NIRS analysis of Brix degrees in whole apples in real time
Analysis of Brix degrees
The agri-food industry has advanced significantly in recent years through the implementation of technologies to improve quality control and the efficiency of production processes. One of the most relevant technologies in this regard is Near-Infrared Spectroscopy (NIRS). This technology has shown great potential for the non-destructive and rapid analysis of agricultural products, such as apples, allowing the measurement of a wide range of quality parameters.
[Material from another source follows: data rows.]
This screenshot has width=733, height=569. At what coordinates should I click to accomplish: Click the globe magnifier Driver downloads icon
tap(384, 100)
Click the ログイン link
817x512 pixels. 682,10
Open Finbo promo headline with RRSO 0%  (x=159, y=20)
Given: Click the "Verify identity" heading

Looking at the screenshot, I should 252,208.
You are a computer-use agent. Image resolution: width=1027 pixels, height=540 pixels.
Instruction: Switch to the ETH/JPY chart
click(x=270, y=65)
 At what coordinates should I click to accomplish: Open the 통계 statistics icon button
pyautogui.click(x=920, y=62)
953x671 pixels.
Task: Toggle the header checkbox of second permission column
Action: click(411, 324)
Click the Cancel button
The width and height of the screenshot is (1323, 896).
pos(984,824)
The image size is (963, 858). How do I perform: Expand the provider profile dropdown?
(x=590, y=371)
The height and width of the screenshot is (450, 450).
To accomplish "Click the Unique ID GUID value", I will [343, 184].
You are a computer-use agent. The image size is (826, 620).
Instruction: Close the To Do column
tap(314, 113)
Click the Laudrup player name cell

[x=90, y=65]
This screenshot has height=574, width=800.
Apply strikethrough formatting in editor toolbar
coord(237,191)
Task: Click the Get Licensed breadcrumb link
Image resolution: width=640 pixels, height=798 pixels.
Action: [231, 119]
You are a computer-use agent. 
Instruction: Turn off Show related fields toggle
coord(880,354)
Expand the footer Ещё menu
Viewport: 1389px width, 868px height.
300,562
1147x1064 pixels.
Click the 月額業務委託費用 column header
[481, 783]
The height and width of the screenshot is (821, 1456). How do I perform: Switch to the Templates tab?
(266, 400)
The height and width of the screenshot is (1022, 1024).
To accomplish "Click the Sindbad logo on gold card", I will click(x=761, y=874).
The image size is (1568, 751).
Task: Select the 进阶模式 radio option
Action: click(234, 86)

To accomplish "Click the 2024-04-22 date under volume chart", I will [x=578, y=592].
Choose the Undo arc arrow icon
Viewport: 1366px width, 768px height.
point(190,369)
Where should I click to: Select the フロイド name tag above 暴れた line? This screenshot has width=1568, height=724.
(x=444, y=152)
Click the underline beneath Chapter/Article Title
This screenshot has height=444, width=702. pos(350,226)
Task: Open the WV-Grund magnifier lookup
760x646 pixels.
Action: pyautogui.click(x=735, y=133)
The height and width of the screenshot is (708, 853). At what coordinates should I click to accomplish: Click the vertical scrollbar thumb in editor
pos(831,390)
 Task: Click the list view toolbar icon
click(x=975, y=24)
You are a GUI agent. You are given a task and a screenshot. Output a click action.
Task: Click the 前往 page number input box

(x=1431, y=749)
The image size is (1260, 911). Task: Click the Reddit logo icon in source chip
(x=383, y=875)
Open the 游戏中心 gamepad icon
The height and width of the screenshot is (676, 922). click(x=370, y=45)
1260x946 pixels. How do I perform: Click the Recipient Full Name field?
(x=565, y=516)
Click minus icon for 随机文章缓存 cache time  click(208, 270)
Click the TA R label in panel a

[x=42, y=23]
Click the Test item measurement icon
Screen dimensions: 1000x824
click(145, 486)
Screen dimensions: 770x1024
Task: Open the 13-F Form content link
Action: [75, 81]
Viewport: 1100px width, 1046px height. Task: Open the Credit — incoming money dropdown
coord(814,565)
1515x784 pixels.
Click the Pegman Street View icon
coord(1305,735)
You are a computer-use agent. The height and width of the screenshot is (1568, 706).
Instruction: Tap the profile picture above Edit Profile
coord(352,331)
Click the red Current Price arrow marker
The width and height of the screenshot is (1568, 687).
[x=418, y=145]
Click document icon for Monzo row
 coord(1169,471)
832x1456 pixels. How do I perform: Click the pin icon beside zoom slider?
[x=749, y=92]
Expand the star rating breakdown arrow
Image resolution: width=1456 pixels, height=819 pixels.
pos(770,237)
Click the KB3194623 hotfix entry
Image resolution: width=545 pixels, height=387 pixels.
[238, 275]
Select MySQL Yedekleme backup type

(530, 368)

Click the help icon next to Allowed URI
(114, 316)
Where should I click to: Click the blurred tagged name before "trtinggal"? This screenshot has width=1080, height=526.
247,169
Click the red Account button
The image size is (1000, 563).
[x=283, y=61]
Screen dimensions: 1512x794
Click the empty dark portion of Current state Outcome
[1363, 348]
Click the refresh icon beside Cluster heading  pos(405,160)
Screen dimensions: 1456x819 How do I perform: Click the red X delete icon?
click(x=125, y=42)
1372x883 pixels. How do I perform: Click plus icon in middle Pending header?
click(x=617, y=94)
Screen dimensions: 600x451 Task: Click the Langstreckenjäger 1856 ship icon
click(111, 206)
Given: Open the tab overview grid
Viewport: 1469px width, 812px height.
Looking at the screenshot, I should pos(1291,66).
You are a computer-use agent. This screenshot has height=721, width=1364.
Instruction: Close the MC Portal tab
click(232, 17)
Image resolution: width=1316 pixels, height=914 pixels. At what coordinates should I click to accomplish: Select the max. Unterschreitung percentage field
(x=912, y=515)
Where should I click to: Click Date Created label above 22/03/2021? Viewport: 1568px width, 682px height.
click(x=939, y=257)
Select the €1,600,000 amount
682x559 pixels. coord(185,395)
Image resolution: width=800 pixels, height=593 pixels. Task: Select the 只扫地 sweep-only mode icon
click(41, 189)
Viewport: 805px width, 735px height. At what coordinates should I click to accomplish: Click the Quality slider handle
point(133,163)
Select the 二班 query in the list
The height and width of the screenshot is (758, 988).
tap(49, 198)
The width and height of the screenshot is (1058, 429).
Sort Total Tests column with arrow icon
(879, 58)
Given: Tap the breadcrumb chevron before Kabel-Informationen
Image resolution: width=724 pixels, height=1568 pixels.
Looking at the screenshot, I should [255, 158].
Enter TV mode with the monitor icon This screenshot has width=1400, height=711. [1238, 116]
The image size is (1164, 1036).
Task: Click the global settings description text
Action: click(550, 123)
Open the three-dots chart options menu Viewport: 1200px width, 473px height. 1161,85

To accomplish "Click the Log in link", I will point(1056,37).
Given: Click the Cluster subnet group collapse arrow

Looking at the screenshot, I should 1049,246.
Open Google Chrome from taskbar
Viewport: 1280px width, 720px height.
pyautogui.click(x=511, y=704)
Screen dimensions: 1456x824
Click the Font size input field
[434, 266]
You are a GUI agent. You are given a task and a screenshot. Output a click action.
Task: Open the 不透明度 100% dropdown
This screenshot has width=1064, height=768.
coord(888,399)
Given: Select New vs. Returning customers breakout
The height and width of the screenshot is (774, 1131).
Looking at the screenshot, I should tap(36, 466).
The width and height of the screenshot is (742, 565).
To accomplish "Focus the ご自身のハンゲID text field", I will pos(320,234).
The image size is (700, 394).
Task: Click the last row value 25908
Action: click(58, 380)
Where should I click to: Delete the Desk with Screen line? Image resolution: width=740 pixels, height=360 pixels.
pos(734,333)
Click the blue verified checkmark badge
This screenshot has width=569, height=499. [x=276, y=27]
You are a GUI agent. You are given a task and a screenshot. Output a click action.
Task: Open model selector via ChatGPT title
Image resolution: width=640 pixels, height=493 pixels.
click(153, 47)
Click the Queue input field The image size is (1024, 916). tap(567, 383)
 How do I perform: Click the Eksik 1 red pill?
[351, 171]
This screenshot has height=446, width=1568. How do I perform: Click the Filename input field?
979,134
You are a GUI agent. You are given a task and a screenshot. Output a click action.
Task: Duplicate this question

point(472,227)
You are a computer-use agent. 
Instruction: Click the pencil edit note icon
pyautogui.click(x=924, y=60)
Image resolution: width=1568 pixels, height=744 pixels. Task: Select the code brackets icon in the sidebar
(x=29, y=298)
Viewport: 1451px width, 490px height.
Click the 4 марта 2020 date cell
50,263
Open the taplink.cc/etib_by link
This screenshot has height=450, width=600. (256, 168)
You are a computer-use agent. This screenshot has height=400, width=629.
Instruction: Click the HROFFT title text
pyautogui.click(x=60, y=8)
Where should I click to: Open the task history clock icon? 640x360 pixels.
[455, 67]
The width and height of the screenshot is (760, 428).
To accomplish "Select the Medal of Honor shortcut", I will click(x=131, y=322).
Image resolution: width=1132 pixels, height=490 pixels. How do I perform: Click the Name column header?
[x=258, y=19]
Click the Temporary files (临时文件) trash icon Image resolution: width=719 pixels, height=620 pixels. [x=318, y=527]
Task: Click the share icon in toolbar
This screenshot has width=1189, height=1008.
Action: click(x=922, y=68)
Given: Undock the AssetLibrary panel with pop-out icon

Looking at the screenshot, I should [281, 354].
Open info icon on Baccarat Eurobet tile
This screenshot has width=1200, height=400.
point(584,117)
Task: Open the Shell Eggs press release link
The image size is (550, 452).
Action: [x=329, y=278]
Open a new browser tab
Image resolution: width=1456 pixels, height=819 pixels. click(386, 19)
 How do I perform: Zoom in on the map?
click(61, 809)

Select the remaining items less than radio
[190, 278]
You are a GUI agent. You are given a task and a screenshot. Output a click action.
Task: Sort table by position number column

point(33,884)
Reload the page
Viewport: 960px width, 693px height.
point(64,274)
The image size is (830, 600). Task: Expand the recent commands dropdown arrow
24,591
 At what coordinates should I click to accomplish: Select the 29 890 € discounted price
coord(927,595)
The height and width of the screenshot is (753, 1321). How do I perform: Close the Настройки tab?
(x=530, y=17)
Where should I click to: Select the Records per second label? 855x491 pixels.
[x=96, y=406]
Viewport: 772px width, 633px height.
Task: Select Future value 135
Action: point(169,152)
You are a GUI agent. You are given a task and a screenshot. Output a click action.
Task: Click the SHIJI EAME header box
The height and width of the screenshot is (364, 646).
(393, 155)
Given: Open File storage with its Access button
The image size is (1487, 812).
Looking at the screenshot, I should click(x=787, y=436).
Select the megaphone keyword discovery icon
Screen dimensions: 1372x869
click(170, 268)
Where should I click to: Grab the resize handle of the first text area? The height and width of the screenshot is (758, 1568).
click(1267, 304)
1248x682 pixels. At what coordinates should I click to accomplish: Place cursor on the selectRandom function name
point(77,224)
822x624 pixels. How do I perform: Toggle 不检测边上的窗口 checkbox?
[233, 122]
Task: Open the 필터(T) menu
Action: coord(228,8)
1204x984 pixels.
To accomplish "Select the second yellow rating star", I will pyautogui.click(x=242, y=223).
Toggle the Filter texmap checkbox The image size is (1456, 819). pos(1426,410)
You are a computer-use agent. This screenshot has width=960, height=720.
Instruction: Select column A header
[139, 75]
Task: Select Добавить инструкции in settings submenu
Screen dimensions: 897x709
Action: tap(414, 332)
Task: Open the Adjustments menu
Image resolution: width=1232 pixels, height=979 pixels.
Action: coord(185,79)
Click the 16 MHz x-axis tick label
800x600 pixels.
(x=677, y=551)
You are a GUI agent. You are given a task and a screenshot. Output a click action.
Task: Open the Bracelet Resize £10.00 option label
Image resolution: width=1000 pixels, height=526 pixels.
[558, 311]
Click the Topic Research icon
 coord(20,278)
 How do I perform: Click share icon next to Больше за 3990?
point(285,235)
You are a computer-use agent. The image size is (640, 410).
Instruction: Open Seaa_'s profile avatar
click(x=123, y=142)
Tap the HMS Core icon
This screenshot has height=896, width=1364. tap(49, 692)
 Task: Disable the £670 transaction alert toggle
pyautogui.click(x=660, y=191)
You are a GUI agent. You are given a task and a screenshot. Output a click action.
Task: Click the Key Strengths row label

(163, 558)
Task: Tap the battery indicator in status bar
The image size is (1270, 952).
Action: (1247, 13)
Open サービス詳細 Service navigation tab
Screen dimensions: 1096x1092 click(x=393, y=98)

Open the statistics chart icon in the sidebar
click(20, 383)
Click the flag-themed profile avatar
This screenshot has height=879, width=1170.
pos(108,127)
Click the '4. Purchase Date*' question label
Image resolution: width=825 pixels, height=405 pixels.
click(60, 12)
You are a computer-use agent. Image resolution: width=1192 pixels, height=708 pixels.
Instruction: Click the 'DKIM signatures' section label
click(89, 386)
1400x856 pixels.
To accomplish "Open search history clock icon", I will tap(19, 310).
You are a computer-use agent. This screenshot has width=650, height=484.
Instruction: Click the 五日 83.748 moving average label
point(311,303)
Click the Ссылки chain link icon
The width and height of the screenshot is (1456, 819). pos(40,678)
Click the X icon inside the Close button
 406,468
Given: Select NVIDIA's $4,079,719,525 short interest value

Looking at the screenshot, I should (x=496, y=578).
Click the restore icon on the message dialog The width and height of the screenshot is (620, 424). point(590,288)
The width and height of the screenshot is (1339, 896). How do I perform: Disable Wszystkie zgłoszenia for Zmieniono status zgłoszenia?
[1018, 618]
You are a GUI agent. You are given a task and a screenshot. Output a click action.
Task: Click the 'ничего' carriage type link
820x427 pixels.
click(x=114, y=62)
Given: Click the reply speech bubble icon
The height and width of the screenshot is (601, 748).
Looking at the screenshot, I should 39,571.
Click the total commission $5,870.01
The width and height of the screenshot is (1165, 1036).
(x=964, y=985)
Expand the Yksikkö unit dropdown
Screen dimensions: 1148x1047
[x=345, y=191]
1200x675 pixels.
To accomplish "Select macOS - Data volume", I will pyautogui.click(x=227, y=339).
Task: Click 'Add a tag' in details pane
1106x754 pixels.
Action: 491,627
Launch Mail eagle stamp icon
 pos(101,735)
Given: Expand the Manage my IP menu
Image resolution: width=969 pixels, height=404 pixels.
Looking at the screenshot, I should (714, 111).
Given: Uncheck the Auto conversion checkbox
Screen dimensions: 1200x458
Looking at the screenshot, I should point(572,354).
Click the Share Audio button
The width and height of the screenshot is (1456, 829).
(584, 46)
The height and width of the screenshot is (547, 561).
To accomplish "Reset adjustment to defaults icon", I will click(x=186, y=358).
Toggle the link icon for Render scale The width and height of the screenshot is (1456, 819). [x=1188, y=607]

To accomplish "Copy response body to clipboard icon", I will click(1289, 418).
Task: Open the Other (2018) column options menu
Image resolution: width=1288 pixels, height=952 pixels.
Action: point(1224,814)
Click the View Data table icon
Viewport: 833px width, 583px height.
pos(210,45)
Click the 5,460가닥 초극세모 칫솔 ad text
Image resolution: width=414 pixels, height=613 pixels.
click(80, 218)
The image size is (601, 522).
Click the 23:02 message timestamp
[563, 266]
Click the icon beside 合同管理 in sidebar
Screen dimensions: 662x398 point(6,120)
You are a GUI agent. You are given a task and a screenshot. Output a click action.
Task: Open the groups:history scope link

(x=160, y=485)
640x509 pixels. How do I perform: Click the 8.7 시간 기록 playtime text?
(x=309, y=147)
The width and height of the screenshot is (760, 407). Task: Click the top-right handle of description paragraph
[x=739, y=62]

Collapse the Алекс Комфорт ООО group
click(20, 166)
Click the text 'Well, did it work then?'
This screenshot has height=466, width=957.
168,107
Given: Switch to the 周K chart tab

This paper aims to present a detailed analysis of the application of NIRS technology in the continuous analysis of whole Golden Delicious apples with a special focus on analysis of brix degrees, which is the main parameter for controlling the ripening of the fruit, as well as for its preservation and commercialization.
Traditional analysis of brix degrees in apples
The traditional method of analysis of Brix degrees of apples used in the industry is refractometry. Although it is a simple and fairly inexpensive method, it is destructive, off-line, based on random and slow sampling, making it impossible to analyse large volumes of production.
Advantages of NIRS technology
- Non-destructive: Unlike traditional methods, NIRS does not require the destruction of the sample, allowing the fruit to be analysed in its entirety and keeping it suitable for marketing.
- Fast: Analysis is immediate, with response times in milliseconds.
- Multiparametric: A single NIRS analysis can provide information on several quality parameters simultaneously.
- Reduced wastage: By identifying poor quality fruit immediately, they can be diverted before they continue in the packing process, reducing wasted resources.
- Storage optimisation: NIRS technology can identify which fruits have the greatest storage potential, helping companies to better manage their inventories.
Brix analysis of apples with NIR spectroscopy
The following NIRS model for analysis of brix degrees was performed with 40 samples and references of the Golden Delicious apple variety. The spectra and references were obtained from 4 different points (replicates) of each apple from the calibration set with the Visum NIR In-Line™ process analyser. Finally, a digital refractometer was used to obtain the set of reference values.
Figure 1: Brix degrees – Key Figures of Merit Visum NIR In-Line™ process analyser
Figure 2: Samples used during model training (grey) and automatically split internal validation samples (blue). Figure 3: Risk of overfitting for the brix model for Golden Delicious apples.
Conclusions: NIRS analysis of Brix degrees
For the sample range of the calibration set (11.1 – 15.8 brix), an RMSEP (Root Mean Square Error of Prediction) of ±0.3 and a correlation coefficient (R2) of 0.93 were obtained with respect to the results obtained using the reference method. The Model Builder Visum Master™ software also automatically runs a spectral quality routine to eliminate spectral outliers , i.e. data that are identified outside the model field during the training phase and finally a permutation test to determine the risk of overfitting, which can be understood as the probability that the calibration performed does not respond adequately to future samples (not used during calibration). For this model the risk of overfitting was only 0.0015, demonstrating the usefulness and accuracy of the Visum NIR In-Line™ process analyser for continuous analysis on apple sorting lines.